---
title: "README for Content Analyses"
output: pdf_document
---

# Scripts for content analysis of cable transcripts

The three R scripts in this folder run the content analysis of cable transcripts. Note that these scripts depend on raw transcripts which are licensed from Nexis and are not included in the archive. Document-term matrices and the fitted structural topic model and Gentzkow-Shapiro-Taddy slant model are included in the archive and can be used to generate the figures produced by `03_identify_tea_party_candidates_on_tv.R` without the raw transcript data.

## Scripts in this folder

- `01_parse_transcripts.R`: Parse raw Lexis-Nexis transcript files into structured data.
- `02_count_literal_mentions.R`: Count literal mentions of the phrases "Tea Party" and "Occupy" in transcripts.
- `03_identify_tea_party_candidates_on_tv.R`: Apply Gentzkow-Shapiro-Taddy and Structural Topic Model methods to language from cable channel transcripts, including Congressional candidates' TV appearances.

## Packages Required

The following R packages (available from CRAN) are needed to run the scripts in this folder:

- `tidyverse`
- `lubridate`
- `data.table`
- `stringr`
- `ggthemes`
- `quanteda`
- `glue`
- `stringr`
- `tokenizers`
- `stopwords`
- `distrom`
- `stm`
- `gt`

## Figures and Tables Generated

### From `02_count_literal_mentions.R`:
**Appendix Figures:**
- **Figure D.1.1**: Count of mentions of the phrase "Tea Party" on cable channels.
- **Figure I.1**: Count of mentions of the phrase "Occupy" on cable channels.
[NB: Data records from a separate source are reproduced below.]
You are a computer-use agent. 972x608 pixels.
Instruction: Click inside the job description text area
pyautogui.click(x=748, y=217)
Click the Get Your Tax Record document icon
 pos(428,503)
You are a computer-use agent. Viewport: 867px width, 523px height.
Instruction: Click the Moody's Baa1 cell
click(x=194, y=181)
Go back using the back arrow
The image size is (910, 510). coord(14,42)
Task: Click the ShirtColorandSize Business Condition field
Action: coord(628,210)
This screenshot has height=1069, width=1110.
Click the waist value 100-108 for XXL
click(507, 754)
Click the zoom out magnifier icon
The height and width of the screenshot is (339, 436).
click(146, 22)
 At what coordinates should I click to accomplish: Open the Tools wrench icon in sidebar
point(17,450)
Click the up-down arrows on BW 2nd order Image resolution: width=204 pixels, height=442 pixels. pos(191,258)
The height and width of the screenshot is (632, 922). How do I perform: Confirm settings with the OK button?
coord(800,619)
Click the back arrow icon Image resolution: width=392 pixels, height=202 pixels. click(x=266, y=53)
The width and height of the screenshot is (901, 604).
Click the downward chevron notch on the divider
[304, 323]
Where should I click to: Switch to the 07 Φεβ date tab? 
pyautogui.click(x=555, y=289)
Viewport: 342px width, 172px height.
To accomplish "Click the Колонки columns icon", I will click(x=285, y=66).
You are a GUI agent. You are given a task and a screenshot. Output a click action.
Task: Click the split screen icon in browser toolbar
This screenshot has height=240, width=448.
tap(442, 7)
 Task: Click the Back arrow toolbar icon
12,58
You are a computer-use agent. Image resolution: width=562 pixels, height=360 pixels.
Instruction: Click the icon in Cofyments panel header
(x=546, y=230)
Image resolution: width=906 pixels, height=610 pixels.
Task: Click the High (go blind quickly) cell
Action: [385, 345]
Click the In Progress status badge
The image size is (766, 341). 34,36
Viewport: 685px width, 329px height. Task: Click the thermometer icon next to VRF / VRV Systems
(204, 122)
### From `03_identify_tea_party_candidates_on_tv.R`:

**Main Figures:**
- **Figure 1a**: Fraction of words spoken by Tea Party-affiliated candidates on each cable channel over time.
- **Figure 1b**: Fraction of words spoken by mainstream Republican candidates on each cable channel over time.
- **Figure 2a**: Topic weights for candidates (Tea Party topics).
- **Figure 2b**: Topic weights for channels (Tea Party topics).
- **Figure 3a**: Tea Party language score using Gentzkow-Shapiro-Taddy method.
- **Figure 3b**: Republican language score using Gentzkow-Shapiro-Taddy method.

**Appendix Figures:**
- **Figure B.1.1a**: Fraction of words spoken by Tea Party-affiliated candidates on each cable channel over time, with confidence intervals.
- **Figure B.1.1b**: Fraction of words spoken by mainstream Republican candidates on each cable channel over time, with confidence intervals.
- **Figure B.2.1a**: Candidate topic weights for mainstream Republican topics.
- **Figure B.2.1b**: Channel topic weights for mainstream Republican topics.
- **Figure B.3.1a**: Tea Party language score confidence intervals.
- **Figure B.3.1b**: Republican language score confidence intervals.

**Tables:**
- **Table 1**: Structural Topic Model topics emphasized by Tea Party candidates.
- **Table 2**: Structural Topic Model topics emphasized by mainstream Republican candidates.